* **Extract**:
++++++++++++++++++++

A few comments:
1) You should handle all of the user input directly in main and then pass values to the functions (rather than call the functions with no arguments and do the input inside as you have done).
2) Rather than have a conversion from each type to every other one (imagine how complicated this would get if there were 10 types instead of 3!), I would always convert to a "common" format (say always to decimal). Then you can have a single function for each type to convert from the common type. You will then have ~2N functions vs ~N^2 (where N is the number of types)
3) Use descriptive variable and function names! c_f_fraction_1 is not obvious to a first time reader of the code.
Good luck,
David
daviddoria
Posting Virtuoso
1,996 posts since Feb 2008
Reputation Points: 437
Solved Threads: 204
1) Instead of
if (convert_code == "f")
{
c_f_fraction();
}
you'd want to do:
main()
{
if (convert_code == "f")

++++++++++++++++++++

* **Instructions to follow**: How many functions does the forum reply say the common-format approach needs, compared with converting each type directly to every other? The listing comes from a different source than the forum reply.

* **Records shown**:
++++++++++++++++++++

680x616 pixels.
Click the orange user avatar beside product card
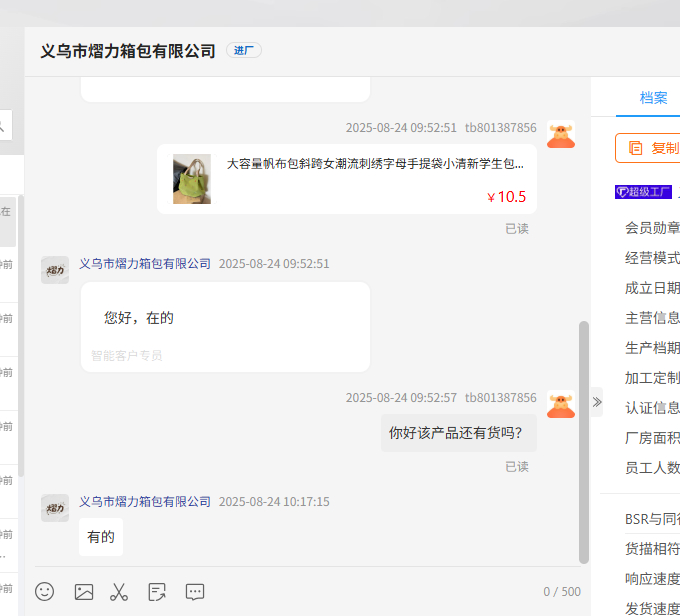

++++++++++++++++++++

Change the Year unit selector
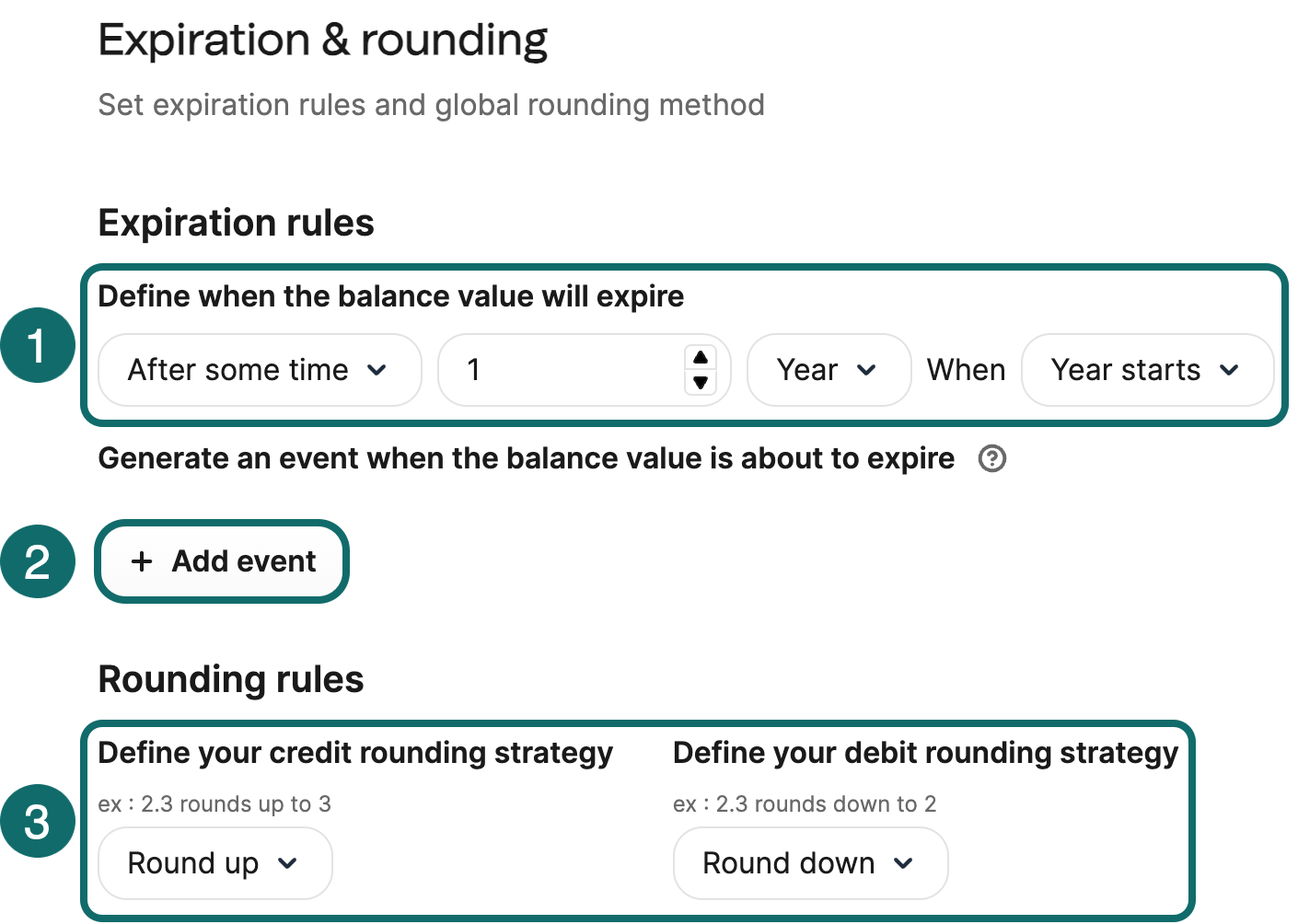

++++++++++++++++++++

* **Output**: About 2N functions instead of about N^2, where N is the number of types.